EXERCISE PROMPT: Exclude the pictures and transcribe the rest of the data below exactly.

MATERIAL FOR THE TASK:
* * *
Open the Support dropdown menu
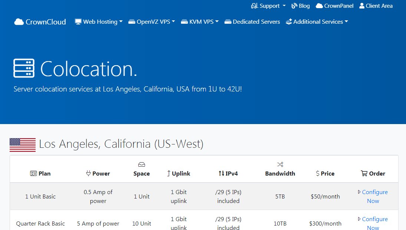Image resolution: width=406 pixels, height=230 pixels. 268,6
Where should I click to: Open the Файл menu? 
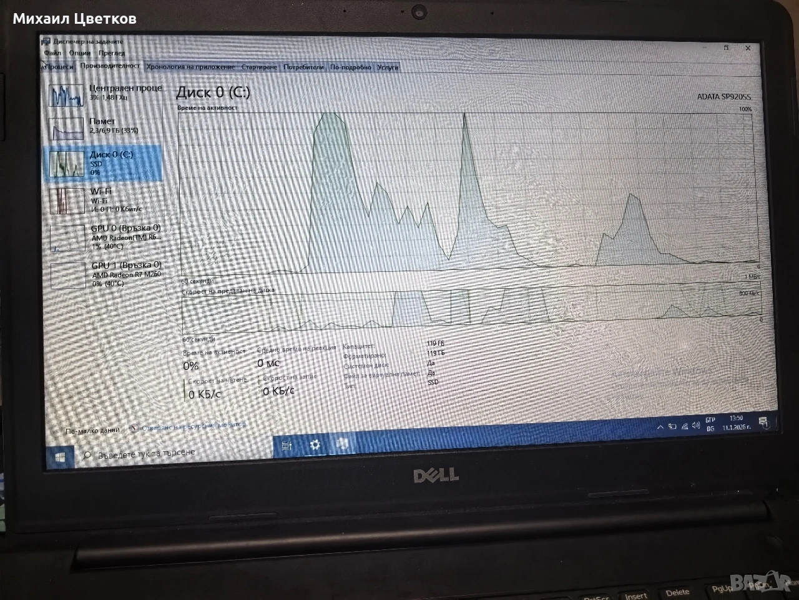point(52,53)
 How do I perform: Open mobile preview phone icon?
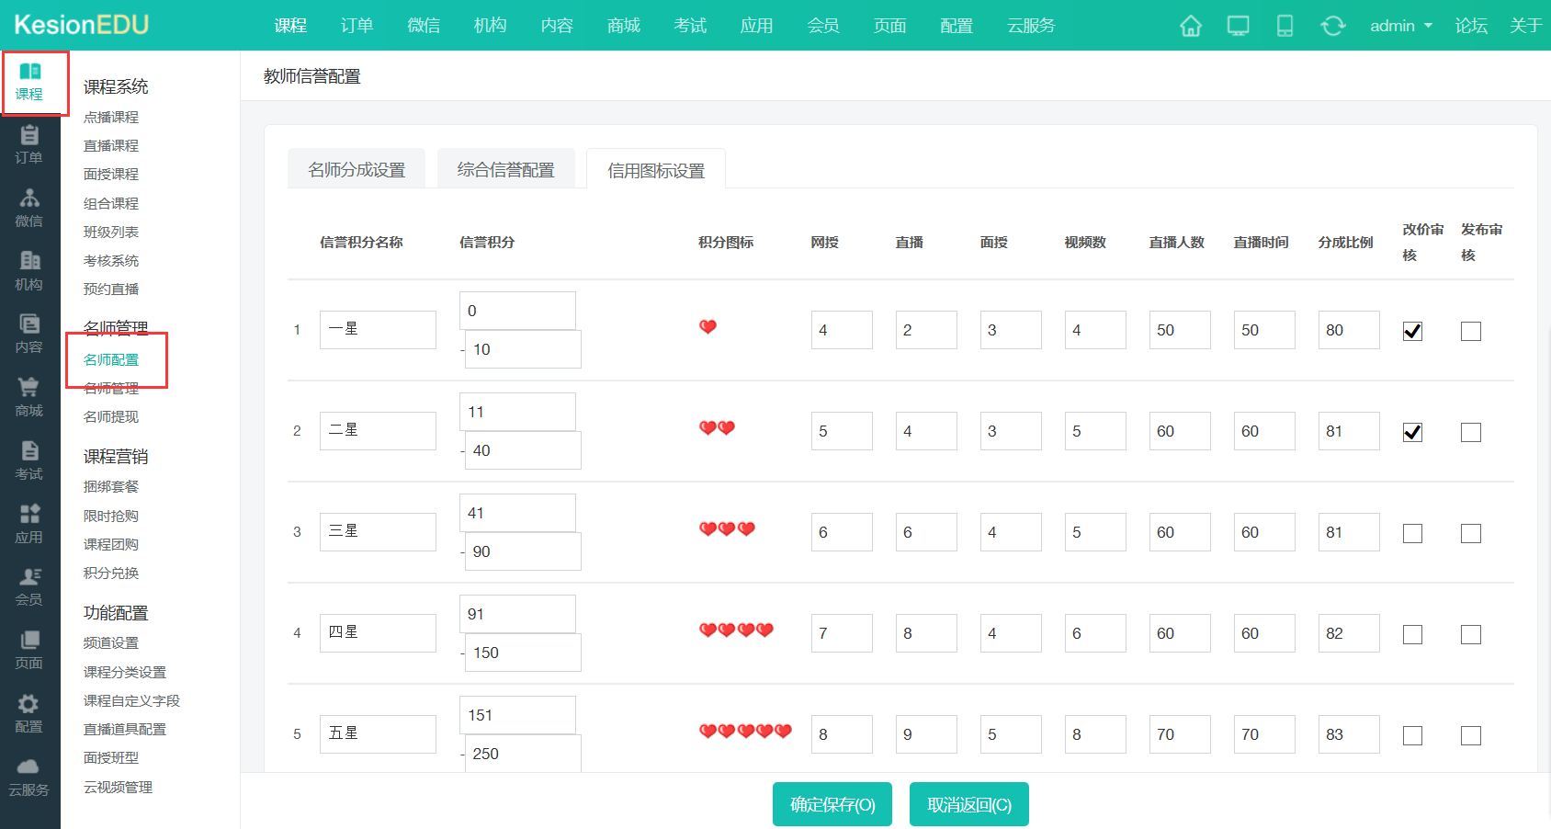pos(1285,26)
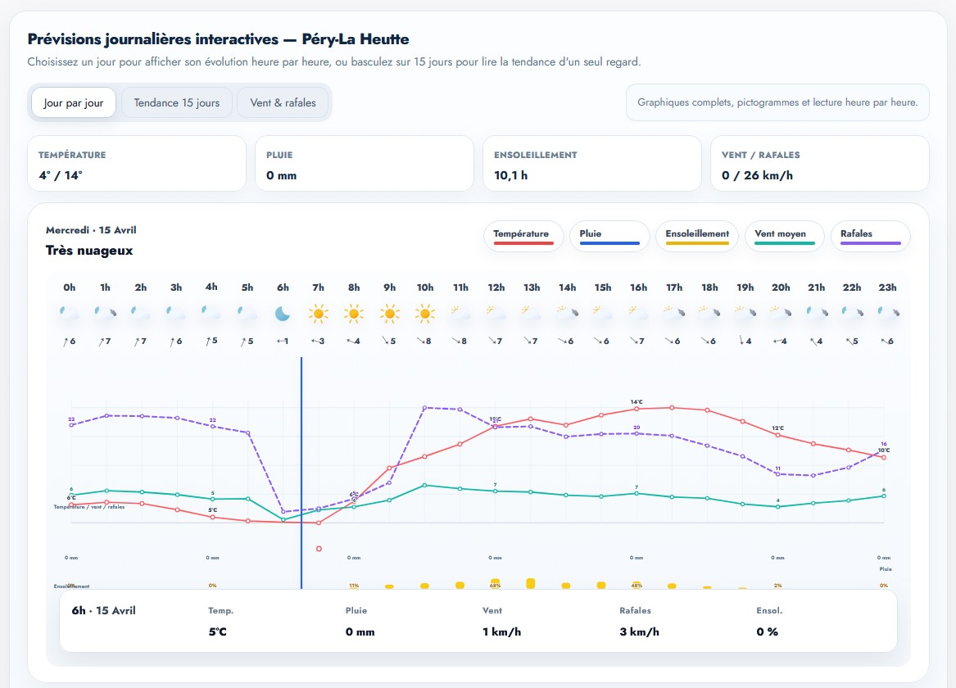Open the Vent & rafales tab
This screenshot has width=956, height=688.
[x=283, y=103]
* * *
PROBLEM SOLUTION:
Open the Support dropdown menu
Image resolution: width=406 pixels, height=230 pixels. 268,6
Where should I click to: Open the Файл menu? 
point(52,53)
 How do I perform: Open mobile preview phone icon?
pos(1285,26)
Open the Vent & rafales tab
This screenshot has width=956, height=688.
[x=283, y=103]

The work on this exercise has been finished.